As such, the snapshot history of the workspace will be consistent. However, if you're looking at the history of builds for def A and comparing their snapshots, they may well contain changes that were actually accepted by builds for def B.
Comments Thanks Nick, that's what I thought. Whether or not I use a separate build def for the nightly, in the end, remains to be seen, but good to know that at the very least, I can compare snapshots and be able to look at diffs/changes as they traverse the two builds, which is what I am concerned with, mostly.
I get some heat that people can't distinguish the nightly build (mainly I suppose when the email goes out) from the intra-day builds b/c the only thing they can go on to figure it's a nightly is the timestamp (scheduled build). Any idea as to how I can have a scheduled build somehow change the snapshot baseline name, or, the email title (or a part of it) changed to something that stands out ..ie NIGHTLY_* which would alert developers that it's a build they better pay attention to?
I know, it does not make a lot of sense but this is the requirement :-)
The simplest way to distinguish builds is to set a buildLabelPrefix property in the definitions, with value "N" for nightly builds and value "C" for continuous builds, so instead of just the timestamp like "20130828-1933" the build label will be "N20130828-1933" or "C20130828-1933".
You could also use the SCM CLI to change the label of the snapshot, e.g. using scm snapshot propertyset <connection options> name NEW_NAME ${team.scm.snapshotUUID}
We want to make this kind of thing easier. See:
> The simplest way to distinguish builds is to set a buildLabelPrefix property in the definitions
Thanks Nick. That would still require to have 2 build definitions, but it's good to know I can prepend some string to the date format of the snapshot using buildLabelPrefix.
My main concern was not the snapshot, rather the email notification, my boss seems to think that a different title for the nightly/scheduled build would help attract attention of the developers (they must act if broken) compared to the intra-day/on-demand builds -- although I can probably see the argument that it should not make any difference, but sometimes the boss has different ideas.
Currently you would need separate build definitions for their email notifications to be processed differently.
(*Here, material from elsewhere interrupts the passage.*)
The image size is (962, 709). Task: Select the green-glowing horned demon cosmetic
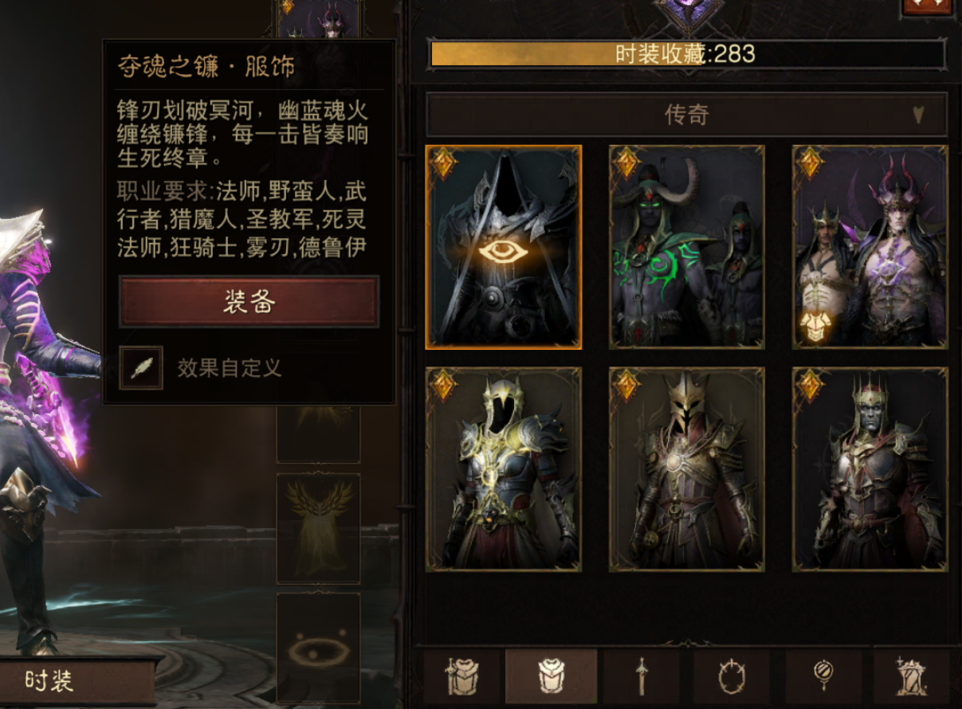click(x=687, y=247)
That would also allow different label prefixes, and different schedules.
We have enhancement request Template-based capability to format emails sent as build notification mails (198238) (see also others linked from its parent), but even a template-based approach would require some info to go on to distinguish continuous from integration builds. The simplest way is to have separate definitions, but I acknowledge that that may not fit everyone's practices.